All Agency-owned information resources shall adopt Center for Internet Security (CIS) Benchmarks Level I standards for audit processing failure policies where possible. If a benchmark is not available, the information resource shall overwrite the oldest audit records and alert the information resource custodian to the occurrence.
Unauthorized system activities are undetected because of inconsistent audit log monitoring.
The information system:
a. Alerts [Assignment: organization-defined personnel or roles] in the event of an audit processing failure; and
b. Takes the following additional actions: [Assignment: organization-defined actions to be taken (e.g., shut down information system, overwrite oldest audit records, stop generating audit records)].
Automated alerts are generated and provided to state organization personnel in the event of an audit failure.
The information system alerts appropriate organizational officials in the event of an audit processing failure.
Obtain audit and accountability policy; procedures addressing response to audit processing failures; information system design documentation; security plan; information system configuration settings and associated documentation; list of personnel to be notified in case of an audit processing failure; information system audit records; other relevant documents or records.
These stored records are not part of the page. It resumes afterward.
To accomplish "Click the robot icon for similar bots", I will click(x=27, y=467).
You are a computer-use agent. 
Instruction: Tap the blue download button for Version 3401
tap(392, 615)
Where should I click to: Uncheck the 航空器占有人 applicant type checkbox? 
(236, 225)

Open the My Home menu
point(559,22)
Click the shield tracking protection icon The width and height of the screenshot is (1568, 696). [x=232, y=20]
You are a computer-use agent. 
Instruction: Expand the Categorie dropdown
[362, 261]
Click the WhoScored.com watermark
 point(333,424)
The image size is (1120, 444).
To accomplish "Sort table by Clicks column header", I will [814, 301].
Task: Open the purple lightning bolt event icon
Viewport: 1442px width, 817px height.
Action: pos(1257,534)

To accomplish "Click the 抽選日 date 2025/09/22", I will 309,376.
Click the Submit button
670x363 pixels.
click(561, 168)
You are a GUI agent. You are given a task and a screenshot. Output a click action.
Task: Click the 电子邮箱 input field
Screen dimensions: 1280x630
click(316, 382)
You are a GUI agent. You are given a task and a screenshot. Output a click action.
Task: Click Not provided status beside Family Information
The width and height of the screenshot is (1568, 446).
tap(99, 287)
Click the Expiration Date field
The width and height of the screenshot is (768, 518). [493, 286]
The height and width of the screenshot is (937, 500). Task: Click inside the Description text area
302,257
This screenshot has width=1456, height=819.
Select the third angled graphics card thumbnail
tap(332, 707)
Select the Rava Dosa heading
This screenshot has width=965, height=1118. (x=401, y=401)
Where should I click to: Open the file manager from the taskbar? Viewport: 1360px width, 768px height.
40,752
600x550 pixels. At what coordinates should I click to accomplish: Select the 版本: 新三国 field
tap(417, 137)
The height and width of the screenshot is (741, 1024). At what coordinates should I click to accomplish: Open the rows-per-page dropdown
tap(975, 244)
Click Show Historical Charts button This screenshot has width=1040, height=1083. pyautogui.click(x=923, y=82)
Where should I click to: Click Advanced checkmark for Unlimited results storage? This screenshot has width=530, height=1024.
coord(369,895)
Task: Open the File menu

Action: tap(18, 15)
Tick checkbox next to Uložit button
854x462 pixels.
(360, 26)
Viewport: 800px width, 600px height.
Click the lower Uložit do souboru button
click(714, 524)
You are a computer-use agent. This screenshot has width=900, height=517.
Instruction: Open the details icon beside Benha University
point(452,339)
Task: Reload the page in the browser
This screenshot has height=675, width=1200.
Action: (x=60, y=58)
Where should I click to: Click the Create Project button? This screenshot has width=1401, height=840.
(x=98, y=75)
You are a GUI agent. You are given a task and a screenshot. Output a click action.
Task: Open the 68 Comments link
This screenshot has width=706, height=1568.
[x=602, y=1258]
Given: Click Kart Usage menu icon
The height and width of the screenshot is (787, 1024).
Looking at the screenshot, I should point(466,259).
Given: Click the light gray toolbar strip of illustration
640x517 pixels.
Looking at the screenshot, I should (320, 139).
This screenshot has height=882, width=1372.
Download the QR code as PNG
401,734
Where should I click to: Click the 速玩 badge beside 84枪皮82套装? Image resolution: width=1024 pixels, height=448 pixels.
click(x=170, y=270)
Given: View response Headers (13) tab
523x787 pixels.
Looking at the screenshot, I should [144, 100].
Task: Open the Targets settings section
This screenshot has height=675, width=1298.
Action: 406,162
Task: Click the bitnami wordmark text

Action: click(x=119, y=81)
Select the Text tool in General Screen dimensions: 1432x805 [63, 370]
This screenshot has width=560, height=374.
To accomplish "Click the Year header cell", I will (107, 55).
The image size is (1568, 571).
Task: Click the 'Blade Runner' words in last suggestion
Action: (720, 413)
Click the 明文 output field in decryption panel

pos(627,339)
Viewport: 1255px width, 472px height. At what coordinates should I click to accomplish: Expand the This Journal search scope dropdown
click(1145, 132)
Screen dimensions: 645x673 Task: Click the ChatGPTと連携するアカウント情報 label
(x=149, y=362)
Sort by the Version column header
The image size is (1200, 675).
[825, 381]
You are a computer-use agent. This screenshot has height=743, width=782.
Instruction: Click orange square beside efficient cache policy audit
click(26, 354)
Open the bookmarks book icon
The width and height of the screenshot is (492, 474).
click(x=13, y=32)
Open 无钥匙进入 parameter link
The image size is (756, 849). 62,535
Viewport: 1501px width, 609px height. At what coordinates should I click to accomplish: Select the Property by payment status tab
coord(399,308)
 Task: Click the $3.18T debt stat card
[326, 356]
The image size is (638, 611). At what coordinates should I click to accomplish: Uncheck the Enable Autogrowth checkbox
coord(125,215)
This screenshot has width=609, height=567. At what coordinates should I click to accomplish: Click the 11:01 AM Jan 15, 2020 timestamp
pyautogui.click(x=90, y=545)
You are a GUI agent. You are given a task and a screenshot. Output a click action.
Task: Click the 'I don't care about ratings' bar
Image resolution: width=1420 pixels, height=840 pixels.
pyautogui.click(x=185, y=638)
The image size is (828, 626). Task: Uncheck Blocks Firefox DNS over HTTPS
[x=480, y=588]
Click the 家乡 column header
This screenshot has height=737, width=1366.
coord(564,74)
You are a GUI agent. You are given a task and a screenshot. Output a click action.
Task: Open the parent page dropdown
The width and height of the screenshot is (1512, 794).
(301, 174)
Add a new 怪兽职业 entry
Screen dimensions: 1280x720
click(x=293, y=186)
And ascertain if
(I)the organization defines in the security plan, explicitly or by reference, actions to be taken in the event of an audit processing failure;
(ii)the organization defines in the security plan, explicitly or by reference, personnel to be notified in case of an audit processing failure; and
(iii)the information system alerts appropriate organizational officials and takes any additional organization-defined actions in the event of an audit failure, to include audit storage capacity being reached or exceeded.